From: Chuck Lever <chuck.lever@oracle.com>
To: Wim Colgate <Wim.Colgate@xensource.com>
Cc: nfs@lists.sourceforge.net
Subject: Re: NFS_UNSTABLE vs. FILE and DATA sync.
Date: Mon, 06 Aug 2007 15:42:15 -0400 [thread overview]
Message-ID: <46B77997.6000804@oracle.com> (raw)
In-Reply-To: <A9AD3C3BCF83FD4182B7D4D99E37FAD836BF1D@exchrdm.ad.xensource.com>
[-- Attachment #1: Type: text/plain, Size: 3545 bytes --]
Wim Colgate wrote:
> The linux kernel I was using is 2.6.18-8.
>
> To be fair, I was not trying to force NFS_FILE_SYNC; to make a long
> story short, I started with O_DIRECT (please don't cache data). I moved
> to add O_SYNC (don't return until my data is written safely). And when I
> couldn't explain why I was missing some data (discrepancy between client
> and server), I started investigating what was happening under the hood.
In fact O_DIRECT also guarantees that the data is on the server's disk
before the write() call returns. In some older versions of the client,
O_SYNC forced the direct I/O engine to use NFS_FILE_SYNC writes for
everything. I don't think that logic is there any more.
But what you describe above is a bug. A network dump would be the next
step to understand the true interaction between the client and the
server during a server reboot.
There were some bugs in the client's direct I/O engine where server
reboot recovery might result in data loss. Trond fixed a couple of bugs
in this area around 2.6.19 or 20. It would be interesting if you tested
a later kernel, just for behavioral comparison.
> -----Original Message-----
> From: Chuck Lever [mailto:chuck.lever@oracle.com]

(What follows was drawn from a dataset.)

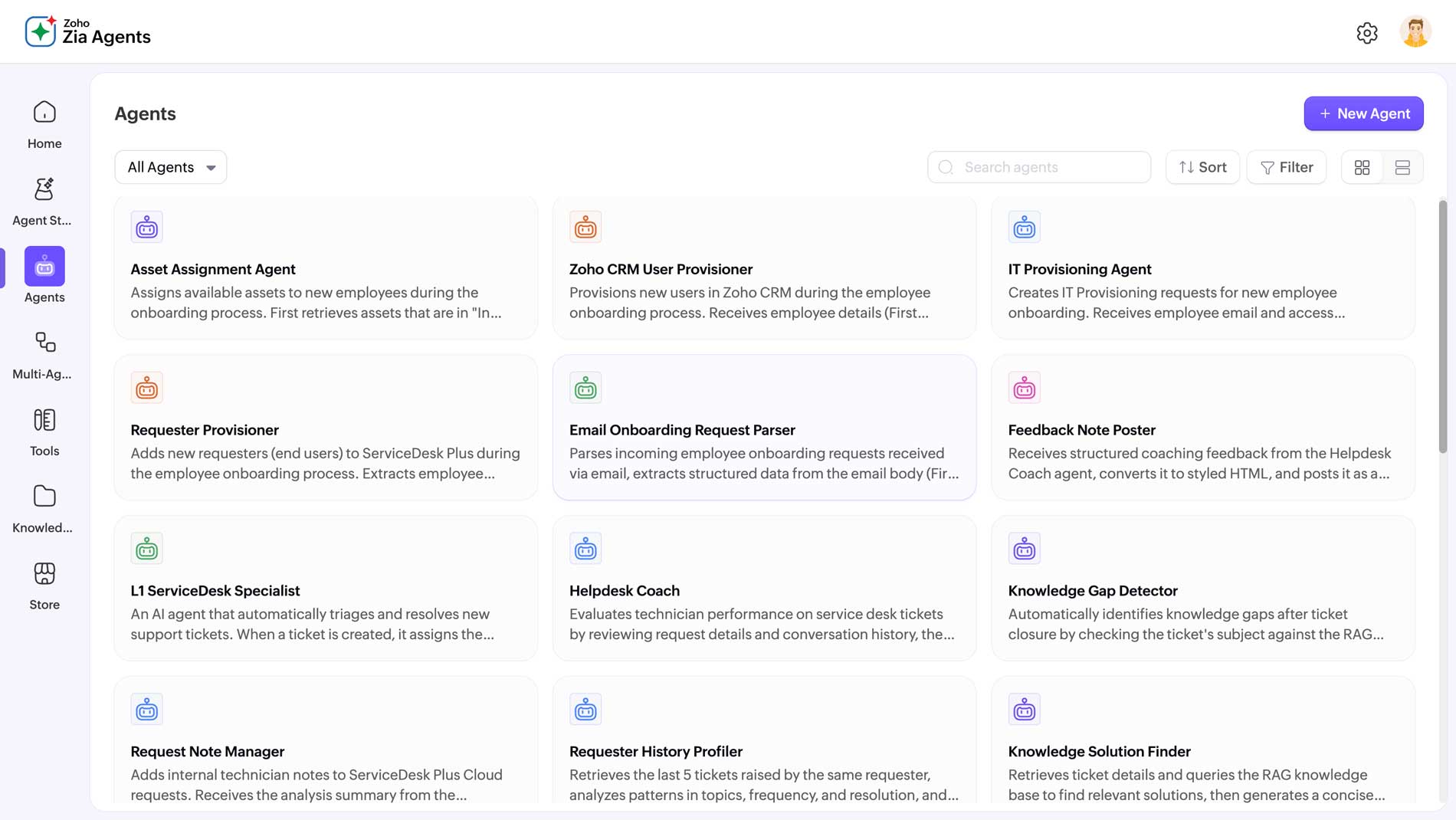The image size is (1456, 820).
Task: Switch to grid view layout
Action: point(1362,168)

> Sent: Monday, August 06, 2007 12:16 PM
> To: Wim Colgate
> Cc: nfs@lists.sourceforge.net
> Subject: Re: [NFS] NFS_UNSTABLE vs. FILE and DATA sync.
>
> Wim Colgate wrote:
>> Specifically I am trying to inject errors by manually (but politely)

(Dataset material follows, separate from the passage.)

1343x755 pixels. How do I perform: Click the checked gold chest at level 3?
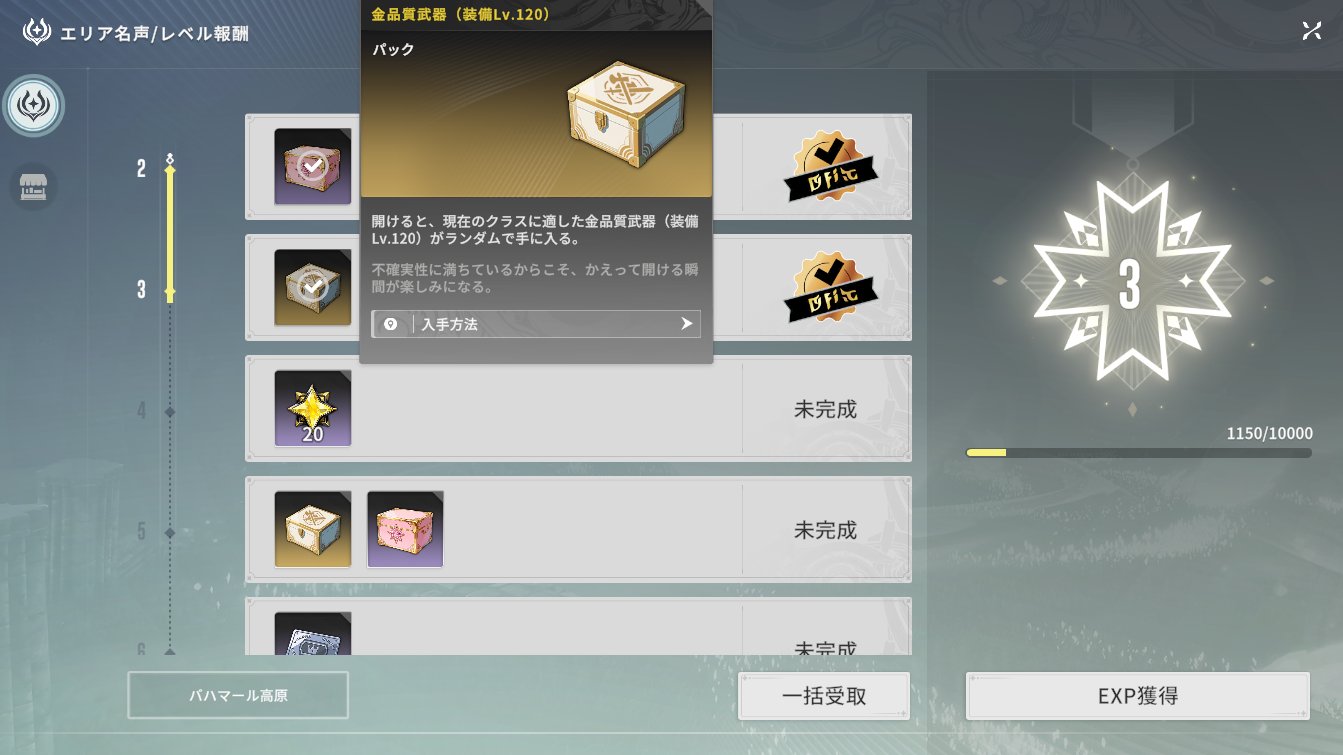tap(313, 288)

>> bringing the NFS server down then up, then down (rinse and repeat ...)
>> while doing IO from a linux client. As mentioned the open file is
>> O_DIRECT and O_SYNC -- which I thought should mean either the data
> hits
>> the server's storage or I should get an error; and I'm more than happy
>> to deal with an IO error.
>>
>> I'm confident the writes are less than wsize (4096 bytes to be
> precise).
>>
>> Is there a 100% guaranteed method to get the behavior I thought
> O_DIRECT
>> and O_SYNC was providing?
>
> What behavior did you expect O_DIRECT + O_SYNC to provide? O_DIRECT
> means "don't cache data" and O_SYNC means "make sure the data is flushed
>
> to the server's disk before each write() system call returns."

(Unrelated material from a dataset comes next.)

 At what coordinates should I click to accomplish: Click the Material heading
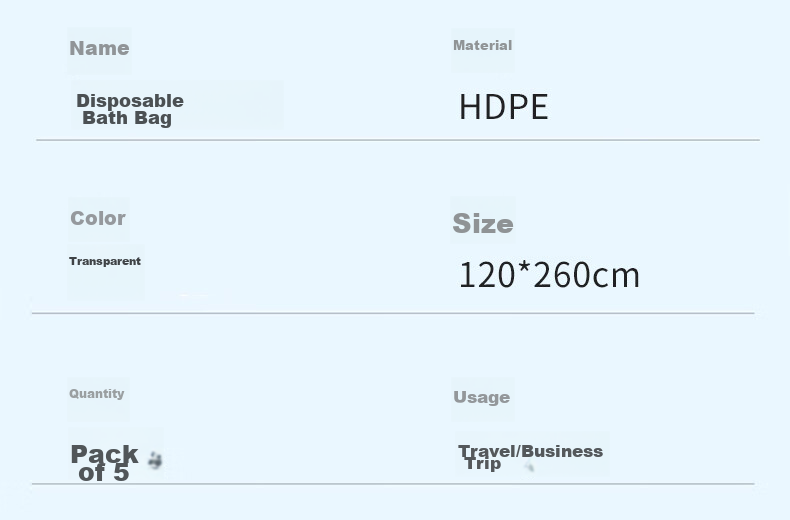tap(482, 45)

> Technically, you don't need NFS_FILE_SYNC writes to do either of those.
>
> Which kernel are you testing? The client's use of NFS_FILE_SYNC writes
> changed over time.
>
>> -----Original Message-----
>> From: Peter Staubach [mailto:staubach@redhat.com]
>> Sent: Monday, August 06, 2007 10:33 AM
>> To: chuck.lever@oracle.com
>> Cc: Wim Colgate; nfs@lists.sourceforge.net
>> Subject: Re: [NFS] NFS_UNSTABLE vs. FILE and DATA sync.
>>
>> Chuck Lever wrote:
>>> Wim Colgate wrote:
>>>> If I have a soft mount, and open a file with O_DIRECT and O_SYNC,
>>>> should I ever expect a callback (nfs_writeback_done) with a
>>>> successful task->tk_status (i.e >= 0) with the committed state
>>>> (resp->verf->committed) set to NFS_UNSTABLE?
>>> Yes, this can happen if the server decides to return NFS_UNSTABLE.
>>> Rare, but possible.
>>>
>>>> A secondary question: if the above is expected, does this occur
>>>> because someone is caching the write and is there a mechanism to
>>>> disable this effect?
>>> Servers can return NFS_UNSTABLE to any WRITE request, so I can't
> think
>>> of a way this might be disabled.
>> Actually, it would be a protocol error for a server to return
>> a commitment level less than was requested by the client. The
>> server can return a greater commitment level, but not less than.
>>
>> ps
[-- Attachment #2: chuck.lever.vcf --]
[-- Type: text/x-vcard, Size: 290 bytes --]
begin:vcard
fn:Chuck Lever
n:Lever;Chuck
org:Oracle Corporation;Corporate Architecture: Linux Projects Group
adr:;;1015 Granger Avenue;Ann Arbor;MI;48104;USA
title:Principal Member of Staff
tel;work:+1 248 614 5091
x-mozilla-html:FALSE
url:http://oss.oracle.com/~cel
version:2.1
end:vcard
[-- Attachment #3: Type: text/plain, Size: 315 bytes --]
-------------------------------------------------------------------------
This SF.net email is sponsored by: Splunk Inc.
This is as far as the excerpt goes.